Ушаков взял карандаш и показал на карте название места.
– Мы еще окончательно не решили, где будем селиться. Это зависит от ледовой обстановки вокруг острова. Но я думаю, что лучшее место – это бухта Роджерс, потому что здесь есть пресная вода, такая же лагуна, как в вашем Урилыке, и галечная коса… Там, быть может, мы и поставим наши дома и яранги. Но это будет только началом новой жизни. Главное наше дело – это обжить остров, населить его людьми, которые будут жить в согласии с природой. Вы знаете, что в России победила революция, скоро мы будем праздновать десятилетие нашей республики. Что такое наше будущее? Это прежде всего жизнь, основанная на интересах простых людей. У нас не будет так: у одного есть все, а у другого – ничего. Все будут равны, и только труд будет определять положение человека в обществе…
Ушаков подождал, пока Павлов перевел его слова. Потом услышал, как эскимосы стали о чем-то переговариваться между собой.
– Одобряют… – пояснил ему Павлов.
Это воодушевило Ушакова. Значит, люди поняли его правильно. Про себя он отметил, что надо срочно браться за изучение языка.
– Вы хорошо знаете, что случилось со зверем у ваших берегов. Его почти не осталось, потому что моржа и кита, тюленя и пушного зверя многие годы хищнически истребляли. Что брал белый человек, как вы называете американцев и нас, русских, от кита, например?
– Китовый ус, – напомнил Иерок. Он сам в свое время мечтал добыть большого гренландского кита, чтобы купить деревянный вельбот.

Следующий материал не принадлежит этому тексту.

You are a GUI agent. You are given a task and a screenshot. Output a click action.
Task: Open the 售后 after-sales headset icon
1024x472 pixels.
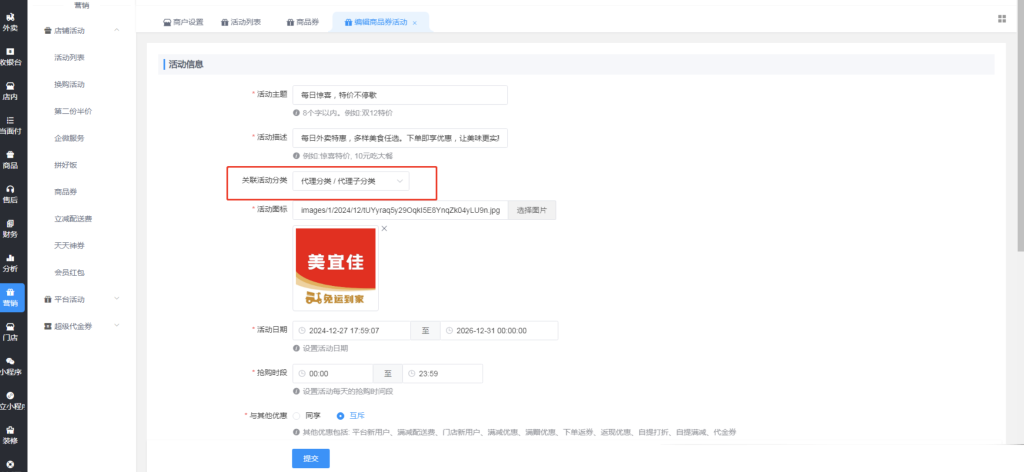point(10,193)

– А все остальное – мясо и весь жир, которым могло кормиться не одно такое стойбище, как Урилык, просто выбрасывалось, пропадало, – продолжал Ушаков. – А вы знаете, на что шел китовый ус?
– У нас из него делали полозья для нарт, рыболовную леску, на которую не налипал лед, разный инструмент, – сказал Иерок, который, если уж его позвали на помощь, старался как можно лучше выполнить свою задачу.
– А те, кто на мощных китобойных шхунах приходили сюда, вырывали китовый ус, чтобы делать из него… – Ушаков на минуту задумался, – каркасы для женских задов!
Павлов хоть и старался точно перевести сказанное, но тут все же растерялся. Иерок удивленно взглянул на Ушакова и спросил:
– Неужто у ваших женщин такие тощие зады?
– Зады обыкновенные, – принялся объяснять Ушаков, досадуя на себя за то, что уклонился от главной линии разговора, и забеспокоился: удастся ли выбраться из этого затруднения. – Но некоторым богатым женщинам хотелось, чтобы они выглядели еще пышнее, как бы толще.
– А для чего? – подала вдруг голос внимательно слушавшая умилыка Нанехак.
– Не иначе как для приманки, – высказал свое предположение Кивьяна. – Ведь для всего остального каркас не нужен! Он только мешает…
Кивьяна мог говорить об этом со знанием дела, ибо детей у него было множество, и жил он со своей женой душа в душу.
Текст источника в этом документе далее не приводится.